I have not seen Gigli yet, so it may seem somewhat unfair to attack it in this space. To those who may think what I'm about to do is unfair, I ask you this: do you need to step in a steaming turd on the sidewalk to know that it's going to be a bitch to get out of the treads of your new sneakers?
Things that Ben Affleck can do to save his reputation in the wake of Gigli's savaging by critics and surefire impending box office demise:
--Age about 70 years overnight and immediately die
--Dump J-Lo and quickly step in to fill the uxorial void created by David Gest splitting from Liza, using excuse "I could still taste P. Diddy on her."

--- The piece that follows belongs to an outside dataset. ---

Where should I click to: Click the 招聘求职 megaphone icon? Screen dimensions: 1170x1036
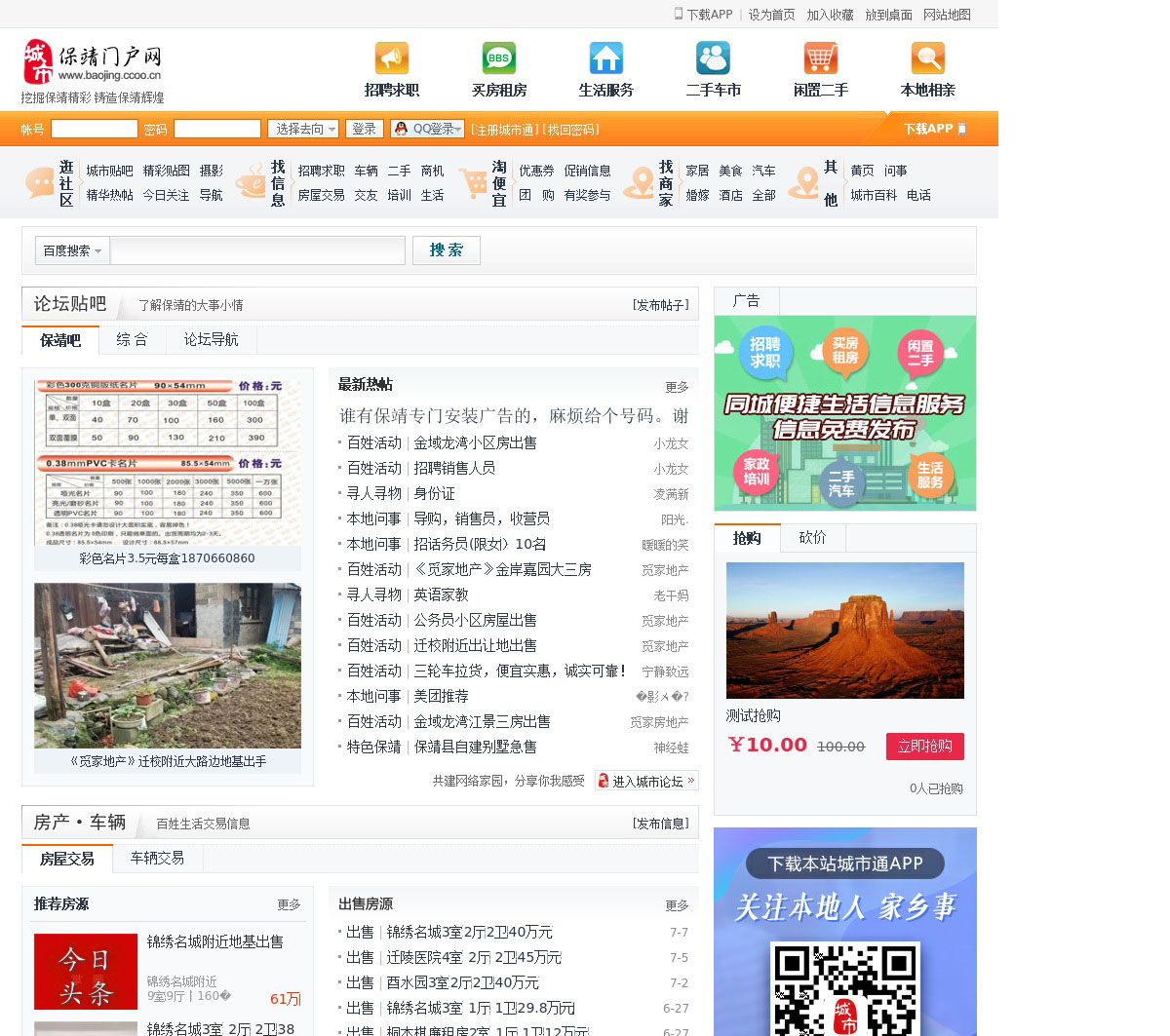point(392,58)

--Enter a polyamorous relationship with Ashton Kutcher and Demi Moore* and accompany them, her children with the stupid, pretentious names, and Bruce Willis to movie premieres
--Sodomize Matt Damon on Pay-Per-View
--Just keep on bein' Affleck, man, keep on bein' Affleck
--Get George W. Bush to strenuously assert that he advised Ben, based on "pretty darn good" intel, that Gigli would not be the worst movie ever made
--Have Marlon Brando finger-blasting a squirrel digitally inserted into the soon-to-be-infamous scene where J-Lo compares her female genitalia to a turkey
--Write a list
[*Due to a stack overflow error in my Unfunny Writing Bot, the old version of this particular list item did not make sense because of a pronoun/antecedent mismatch. I hate it when that happens. Thanks to the diligent reader who pointed this out, whom I must now entreat to go fuck himself. Are you perfect? Are you? I happen to know that you are not, but the only person that is perfect is God, and he really isn't a person. He is a Supreme Being that is trying his damndest to keep me from my rightful, richer-than-Bill-Gates, married-to-Jennifer-Connelly-after-she-puts-her-kid-up-for-adoption place in the world.]